Une autre manière pour elle de mettre le sensible en avant est l’attention qu’elle porte au corps et en particulier au corps des femmes. Cette question comme celle de la sexualité ne sont jamais oubliées dans son travail. En 1981, elle consacre une Nuit magnétique à la question « Qu’est-ce qu’on fera quand on sera gros ? » dont le thème est, comme l’indique le titre, le fait d’avoir un corps différent de la norme, et le ressenti émotionnel de ceux qui sont dans cette situation. De même « L’espace des hommes » donne à entendre des confidences sans tabou, où il est question de la façon dont les hommes ressentent leur propre corps.
Une autre constante de ses émissions est l’élan vers les marges et l’altérité. Elle s’intéresse toujours aux autres les plus humbles, les plus ordinaires et les plus lointains. On peut mentionner à ce propos le recours constant dans ses reportages à la parole des anonymes, rencontrés dans la rue.
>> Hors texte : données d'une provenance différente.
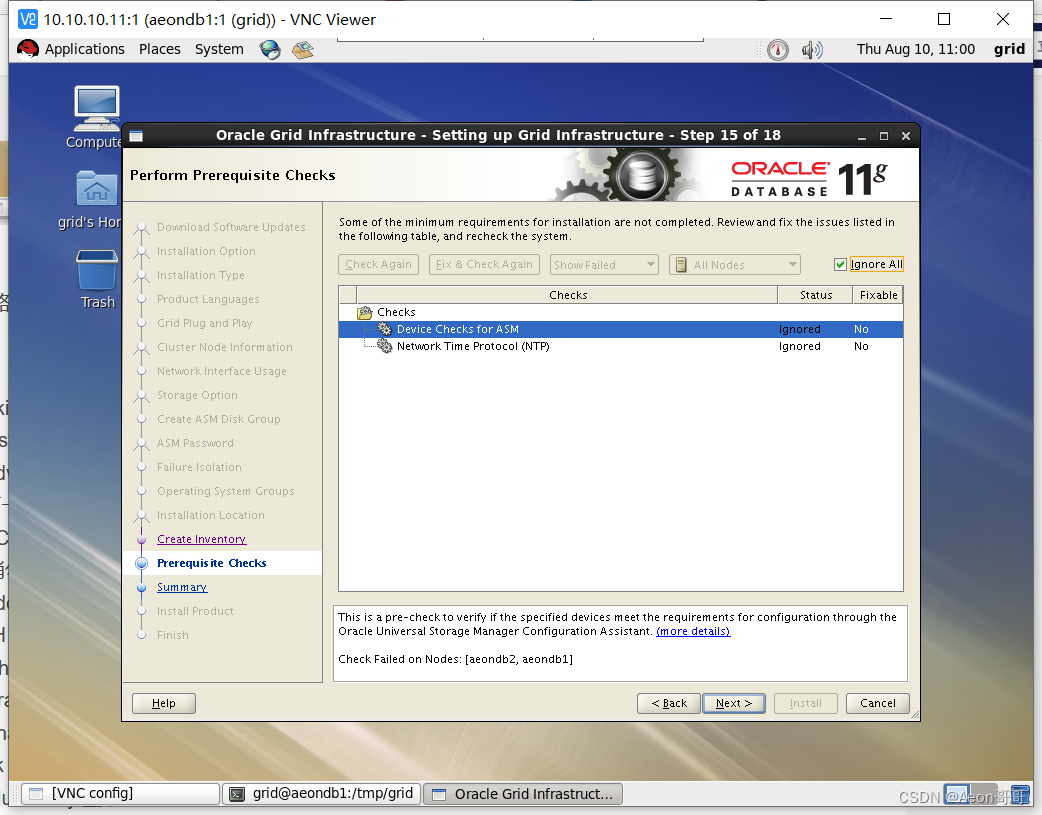The width and height of the screenshot is (1042, 815).
Task: Open the Applications menu
Action: pos(85,48)
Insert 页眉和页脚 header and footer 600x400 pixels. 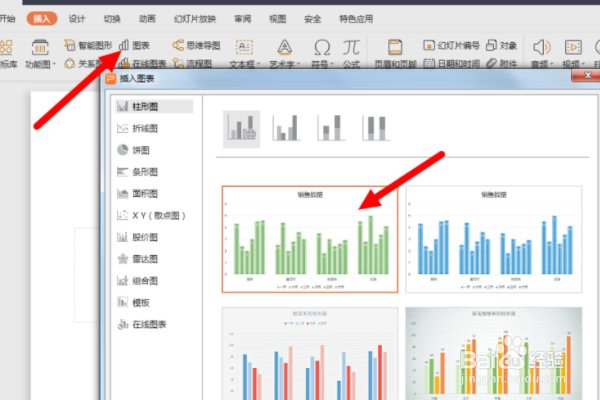coord(395,54)
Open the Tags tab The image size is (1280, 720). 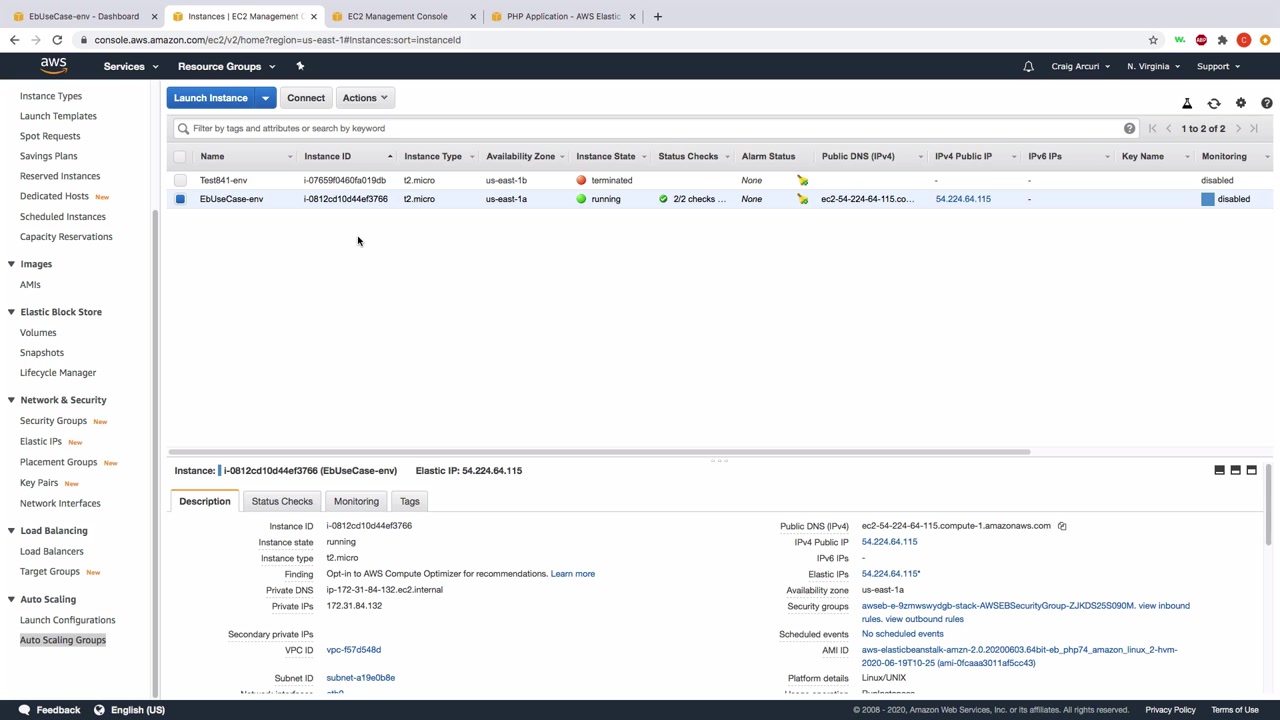click(x=409, y=501)

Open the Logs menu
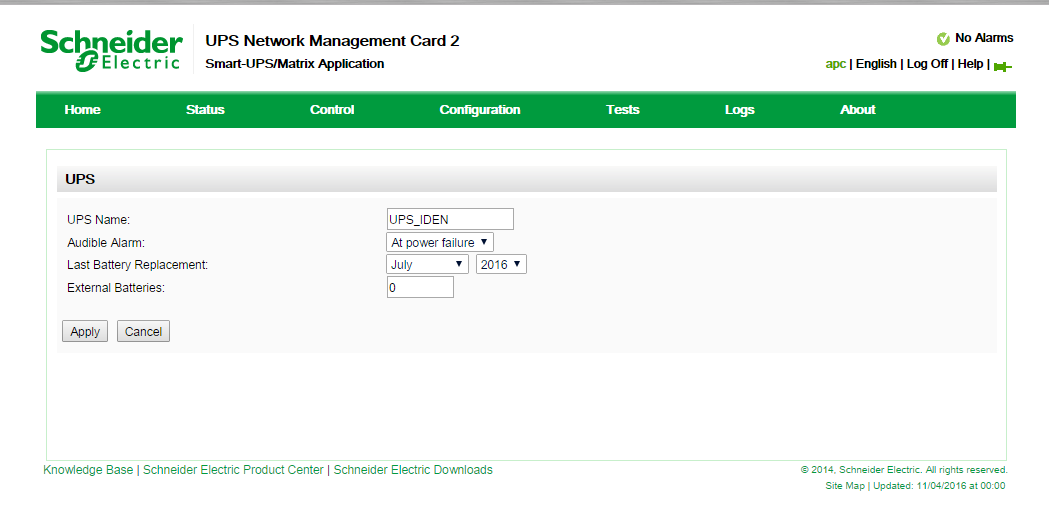[x=740, y=110]
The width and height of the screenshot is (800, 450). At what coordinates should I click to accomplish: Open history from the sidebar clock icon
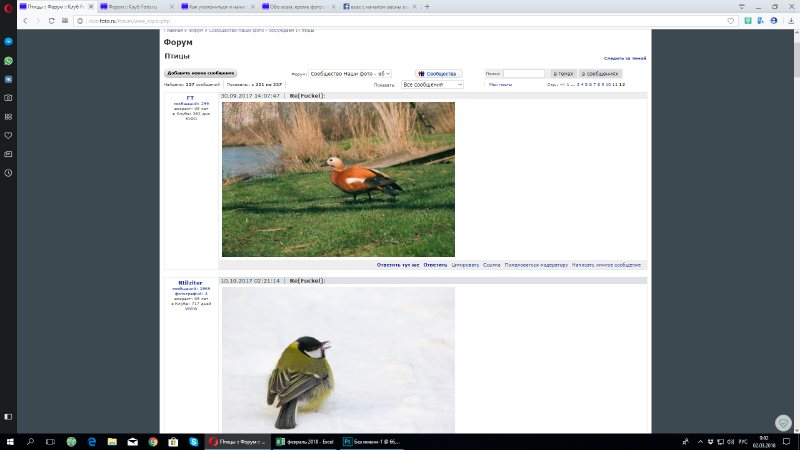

Par exemple dans la série « L’espace des hommes », c’est à des inconnus, dans un bar, qu’elle pose en premier la question « qu’est-ce que c’est pour vous qu’être un homme », avant de demander la même chose à des artistes ou des psychologues. La parole de personnes ordinaires est présente dans toutes ses enquêtes ; dans « Place des Abbesses », les anonymes sont écoutés avant les experts en urbanisme et parmi eux se trouvent majoritairement des pauvres, des marginaux.
L’ailleurs géographique, celui de ses voyages, est également matière à élaboration radiophonique et même la principale matière à partir de 1984. Lors de son reportage en 1978 sur le festival de Cannes, le soir elle s’éloigne de la ville et enregistre depuis la plage, à distance de l’agitation, dans une sorte de marge. Elle aime les lieux sauvages, oubliés. Nombre de ses reportages portent sur des pays très pauvres, exclus du développement, comme le Sri Lanka.
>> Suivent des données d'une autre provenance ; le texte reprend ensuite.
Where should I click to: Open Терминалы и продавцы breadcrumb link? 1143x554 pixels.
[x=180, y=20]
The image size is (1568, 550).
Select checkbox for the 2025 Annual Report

Bien avant, semble-t-il, que la parole autobiographique ou autofictionnelle n’acquière le statut qu’elle a aujourd’hui, Nicole-Lise Bernheim a intégré la parole sur soi et son histoire à de nombreuses émissions. Elle s’est prise souvent elle-même comme sujet de son discours radiophonique. Lorsqu’elle est sur la plage en marge du festival de Cannes, elle parle d’elle, de son éloignement d’un homme auquel elle dit le désir de le revoir ; un autre soir, elle avoue un échange de regards avec un autre homme qui lui a plu. Ces passages sont à la seconde personne et ces moments en viennent à être désignés comme des lettres de Nicole-Lise Bernheim. De tels moments de parole jouent aussi sur l’ambiguïté du destinataire. Par exemple lorsqu’elle déclare au cœur de la nuit : « Je pense à toi qui n’es pas là. Je me demande comment serait cette ville avec toi si tu étais là sur le sable. Que fais-tu ce soir ? », l’auditeur peut avoir l’impression que cette voix féminine s’adresse à lui et elle joue de cette ambiguïté.
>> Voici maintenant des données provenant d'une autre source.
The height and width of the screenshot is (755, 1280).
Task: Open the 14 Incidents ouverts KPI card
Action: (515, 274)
De nombreux passages autobiographiques sont également présents dans « En train pour 1979 ». Dans un moment particulièrement intense, elle évoque une rencontre en train avec son père qu’elle n’a pas vu depuis longtemps et qui revient du camp de concentration où il avait été déporté. Plus tard dans la même émission, il y a des confidences sur des rencontres érotiques en train. La place des Abbesses, évoquée dans une autre Nuit magnétique, est la place où elle habite (elle dit « ma place »), elle se met en scène chez elle (« De ma fenêtre, là, maintenant je la vois… »), les habitants du quartier qu’elle interroge la connaissent, etc. Même recours à des souvenirs personnels dans « Qu’est-ce qu’on fera quand on sera gros ? » (le on du titre étant déjà révélateur de cette perspective). L’enquête sur son enfance est enfin le thème principal de l’Atelier de création radiophonique « Jours d’été à Lavaur » où elle tente de retrouver dans ce village des personnes ayant connu sa famille lorsqu’elle se cachait pendant la guerre. Bien avant qu’elle explicite son lien avec l’Alsace et le monde juif dans les deux pans de son enquête sur le judaïsme strasbourgeois, elle a fait ponctuellement référence à sa tante, ses parents, ses grands-pères colporteurs, sa famille alsacienne, ses vacances à Mulhouse.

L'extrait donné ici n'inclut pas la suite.